- **The task**
Starting with the line that contains "Click the Answer" and stopping after the line that contains "You are a computer-use agent. Screen", copy the entries below exactly. Include nothing else.
━━━━
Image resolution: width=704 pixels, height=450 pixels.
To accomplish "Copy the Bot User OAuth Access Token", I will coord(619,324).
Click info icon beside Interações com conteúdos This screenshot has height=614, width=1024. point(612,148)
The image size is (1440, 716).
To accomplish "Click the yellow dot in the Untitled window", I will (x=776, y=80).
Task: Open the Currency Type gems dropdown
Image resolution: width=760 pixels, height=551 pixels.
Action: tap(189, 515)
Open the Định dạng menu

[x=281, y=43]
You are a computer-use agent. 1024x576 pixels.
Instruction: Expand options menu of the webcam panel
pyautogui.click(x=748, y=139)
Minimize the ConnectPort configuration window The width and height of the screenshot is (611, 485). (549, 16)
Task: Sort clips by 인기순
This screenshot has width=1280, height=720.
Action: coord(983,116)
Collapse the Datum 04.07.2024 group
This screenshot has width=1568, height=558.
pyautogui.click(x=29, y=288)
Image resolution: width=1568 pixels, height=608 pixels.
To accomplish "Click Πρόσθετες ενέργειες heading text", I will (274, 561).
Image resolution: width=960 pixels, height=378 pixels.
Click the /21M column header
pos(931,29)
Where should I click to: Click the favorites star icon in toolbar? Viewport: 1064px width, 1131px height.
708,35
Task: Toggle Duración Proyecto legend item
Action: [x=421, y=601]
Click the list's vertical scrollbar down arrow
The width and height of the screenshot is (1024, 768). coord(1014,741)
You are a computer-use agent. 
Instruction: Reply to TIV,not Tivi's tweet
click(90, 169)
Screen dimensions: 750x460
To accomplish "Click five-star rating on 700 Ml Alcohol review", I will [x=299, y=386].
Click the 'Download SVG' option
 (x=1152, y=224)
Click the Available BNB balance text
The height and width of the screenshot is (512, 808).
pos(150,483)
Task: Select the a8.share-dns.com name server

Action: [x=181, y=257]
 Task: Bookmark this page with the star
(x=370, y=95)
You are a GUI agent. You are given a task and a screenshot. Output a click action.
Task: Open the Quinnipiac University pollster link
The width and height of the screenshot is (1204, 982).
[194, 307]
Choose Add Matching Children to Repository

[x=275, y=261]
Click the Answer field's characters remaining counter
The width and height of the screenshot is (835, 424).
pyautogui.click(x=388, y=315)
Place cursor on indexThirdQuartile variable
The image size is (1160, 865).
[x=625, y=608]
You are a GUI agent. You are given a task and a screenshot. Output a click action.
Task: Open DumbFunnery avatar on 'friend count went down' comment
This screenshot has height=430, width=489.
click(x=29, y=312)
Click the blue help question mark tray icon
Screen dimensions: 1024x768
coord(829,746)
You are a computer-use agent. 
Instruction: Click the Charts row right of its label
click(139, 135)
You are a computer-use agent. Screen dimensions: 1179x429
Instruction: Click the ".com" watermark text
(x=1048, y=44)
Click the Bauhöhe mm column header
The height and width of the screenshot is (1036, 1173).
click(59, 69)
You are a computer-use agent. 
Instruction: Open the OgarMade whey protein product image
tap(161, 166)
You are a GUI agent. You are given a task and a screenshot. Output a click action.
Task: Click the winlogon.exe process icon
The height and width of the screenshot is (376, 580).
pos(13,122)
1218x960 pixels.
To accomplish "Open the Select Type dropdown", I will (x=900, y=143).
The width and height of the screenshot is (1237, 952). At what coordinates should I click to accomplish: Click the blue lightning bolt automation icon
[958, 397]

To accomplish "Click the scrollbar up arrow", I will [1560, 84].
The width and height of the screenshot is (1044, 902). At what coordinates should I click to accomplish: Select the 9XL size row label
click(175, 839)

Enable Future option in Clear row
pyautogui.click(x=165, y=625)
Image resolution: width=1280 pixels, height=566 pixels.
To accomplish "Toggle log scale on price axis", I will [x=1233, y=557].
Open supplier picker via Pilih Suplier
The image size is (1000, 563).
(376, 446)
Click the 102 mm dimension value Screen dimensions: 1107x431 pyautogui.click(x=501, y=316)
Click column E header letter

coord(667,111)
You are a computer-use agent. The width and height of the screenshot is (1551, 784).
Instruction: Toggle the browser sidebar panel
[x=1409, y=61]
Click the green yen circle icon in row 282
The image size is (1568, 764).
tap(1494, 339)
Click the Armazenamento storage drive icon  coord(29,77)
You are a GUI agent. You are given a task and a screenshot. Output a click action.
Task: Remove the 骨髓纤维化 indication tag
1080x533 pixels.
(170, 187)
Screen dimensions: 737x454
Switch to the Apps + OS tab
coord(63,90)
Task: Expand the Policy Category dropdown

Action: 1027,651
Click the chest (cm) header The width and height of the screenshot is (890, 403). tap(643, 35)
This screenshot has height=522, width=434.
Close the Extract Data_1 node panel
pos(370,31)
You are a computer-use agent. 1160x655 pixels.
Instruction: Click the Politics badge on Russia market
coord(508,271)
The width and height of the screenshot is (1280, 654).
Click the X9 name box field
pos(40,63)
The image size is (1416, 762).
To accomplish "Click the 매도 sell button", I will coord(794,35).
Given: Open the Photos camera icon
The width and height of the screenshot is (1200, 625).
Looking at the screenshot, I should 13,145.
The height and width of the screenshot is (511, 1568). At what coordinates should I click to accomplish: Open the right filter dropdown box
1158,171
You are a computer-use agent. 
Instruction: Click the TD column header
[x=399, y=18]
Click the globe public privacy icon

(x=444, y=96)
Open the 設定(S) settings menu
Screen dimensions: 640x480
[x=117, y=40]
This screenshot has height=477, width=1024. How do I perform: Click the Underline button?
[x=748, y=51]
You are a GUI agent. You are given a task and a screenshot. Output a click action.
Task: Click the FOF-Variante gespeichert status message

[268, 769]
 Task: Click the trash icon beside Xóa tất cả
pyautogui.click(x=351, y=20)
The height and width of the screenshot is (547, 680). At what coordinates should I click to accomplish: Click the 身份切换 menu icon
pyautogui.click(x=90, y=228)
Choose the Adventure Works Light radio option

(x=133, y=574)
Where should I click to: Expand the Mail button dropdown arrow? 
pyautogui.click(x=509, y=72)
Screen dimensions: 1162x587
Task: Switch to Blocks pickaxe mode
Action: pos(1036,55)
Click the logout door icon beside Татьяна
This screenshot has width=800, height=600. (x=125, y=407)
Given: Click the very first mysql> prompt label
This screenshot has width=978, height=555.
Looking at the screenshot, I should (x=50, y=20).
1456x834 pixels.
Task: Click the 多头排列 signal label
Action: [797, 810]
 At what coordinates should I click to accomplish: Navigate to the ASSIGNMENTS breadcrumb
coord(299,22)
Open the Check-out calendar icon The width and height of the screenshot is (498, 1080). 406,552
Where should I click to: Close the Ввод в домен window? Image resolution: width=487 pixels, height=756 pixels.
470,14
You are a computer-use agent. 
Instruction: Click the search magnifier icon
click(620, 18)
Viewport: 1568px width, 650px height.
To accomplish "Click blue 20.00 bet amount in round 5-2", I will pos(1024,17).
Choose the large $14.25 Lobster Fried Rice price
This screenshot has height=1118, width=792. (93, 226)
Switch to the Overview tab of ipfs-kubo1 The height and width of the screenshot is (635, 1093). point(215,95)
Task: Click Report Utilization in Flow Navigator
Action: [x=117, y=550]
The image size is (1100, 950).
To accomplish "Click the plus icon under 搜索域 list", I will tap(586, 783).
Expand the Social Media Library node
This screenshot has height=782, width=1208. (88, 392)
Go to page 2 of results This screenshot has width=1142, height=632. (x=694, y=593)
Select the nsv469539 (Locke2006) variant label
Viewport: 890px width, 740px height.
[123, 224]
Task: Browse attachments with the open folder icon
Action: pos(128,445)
━━━━
- **Output of the task**
Click the Answer field's characters remaining counter
The width and height of the screenshot is (835, 424).
pyautogui.click(x=388, y=315)
Place cursor on indexThirdQuartile variable
The image size is (1160, 865).
[x=625, y=608]
You are a GUI agent. You are given a task and a screenshot. Output a click action.
Task: Open DumbFunnery avatar on 'friend count went down' comment
This screenshot has height=430, width=489.
click(x=29, y=312)
Click the blue help question mark tray icon
Screen dimensions: 1024x768
coord(829,746)
You are a computer-use agent. 
Instruction: Click the Charts row right of its label
click(139, 135)
You are a computer-use agent. Screen dimensions: 1179x429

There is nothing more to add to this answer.